[Source data]

┄┄┄┄┄┄┄┄┄┄┄┄┄┄┄┄┄┄┄┄

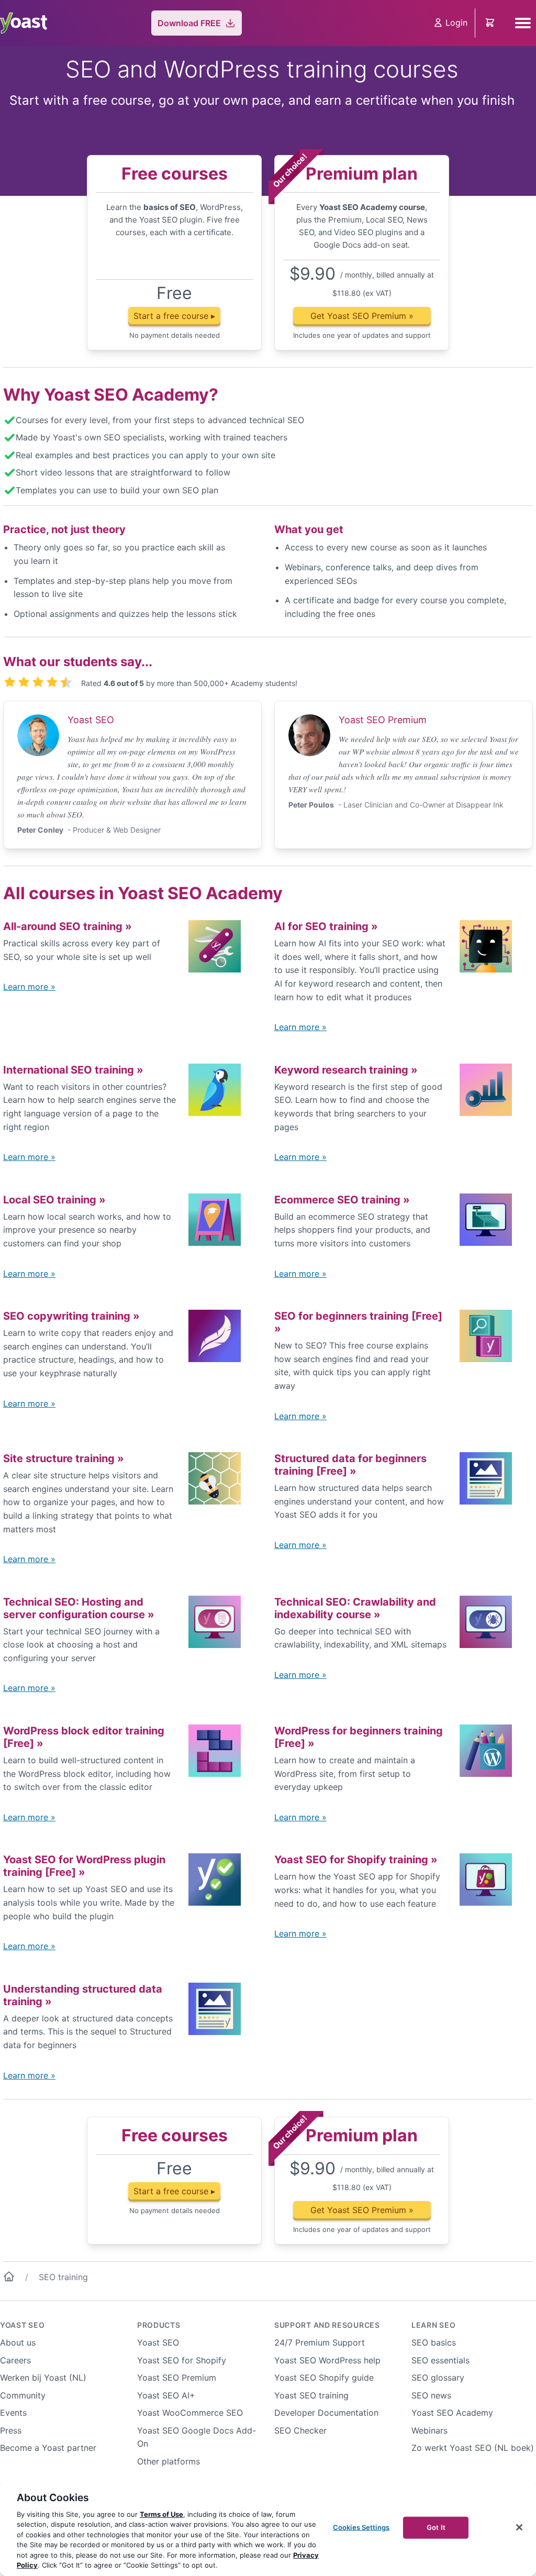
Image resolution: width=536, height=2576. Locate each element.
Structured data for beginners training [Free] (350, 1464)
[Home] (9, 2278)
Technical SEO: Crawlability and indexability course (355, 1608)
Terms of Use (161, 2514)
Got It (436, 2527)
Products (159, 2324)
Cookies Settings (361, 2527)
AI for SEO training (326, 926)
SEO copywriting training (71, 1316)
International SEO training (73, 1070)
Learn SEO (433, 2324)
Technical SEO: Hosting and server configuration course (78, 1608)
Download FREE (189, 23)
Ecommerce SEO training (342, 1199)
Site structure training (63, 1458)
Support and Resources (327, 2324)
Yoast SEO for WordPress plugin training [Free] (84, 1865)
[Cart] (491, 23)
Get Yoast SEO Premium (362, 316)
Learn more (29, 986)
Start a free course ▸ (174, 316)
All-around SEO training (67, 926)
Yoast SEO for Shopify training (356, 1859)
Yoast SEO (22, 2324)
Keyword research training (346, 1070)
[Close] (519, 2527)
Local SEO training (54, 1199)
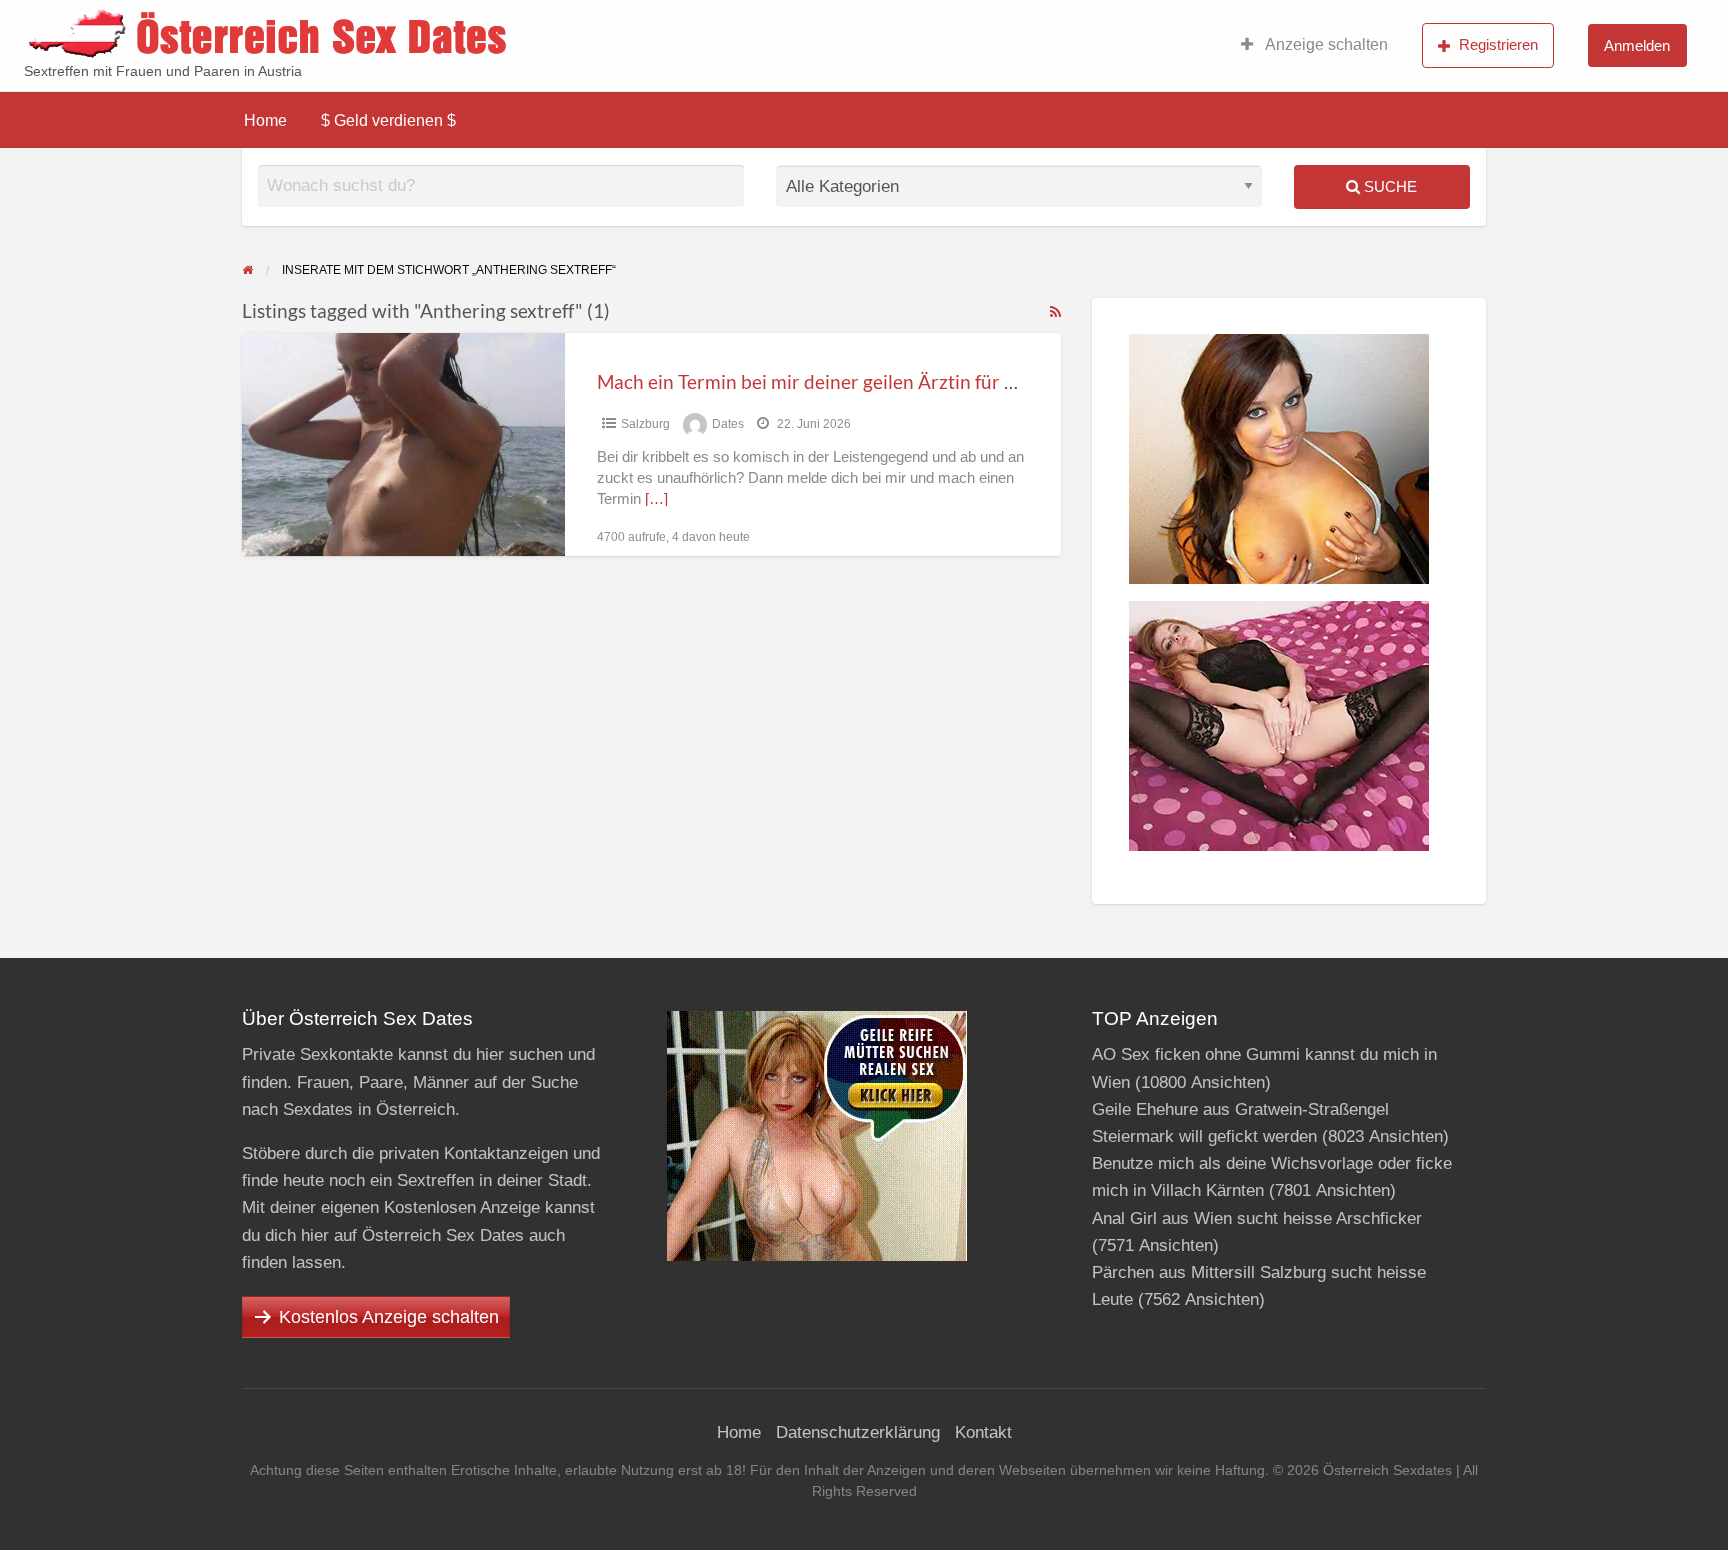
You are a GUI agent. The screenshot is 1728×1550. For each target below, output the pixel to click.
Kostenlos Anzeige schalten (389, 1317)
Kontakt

┄┄┄┄┄┄┄┄┄┄┄┄┄┄┄┄┄┄┄┄

● **WHAT IS REQUIRED**: What lines of the data contain the string "training"? List them.

● **SOLUTION TO THIS TASK**:
Structured data for beginners training [Free] (350, 1464)
AI for SEO training (326, 926)
SEO copywriting training (71, 1316)
International SEO training (73, 1070)
Ecommerce SEO training (342, 1199)
Site structure training (63, 1458)
Yoast SEO for WordPress plugin training [Free] (84, 1865)
All-around SEO training (67, 926)
Yoast SEO for Shopify training (356, 1859)
Keyword research training (346, 1070)
Local SEO training (54, 1199)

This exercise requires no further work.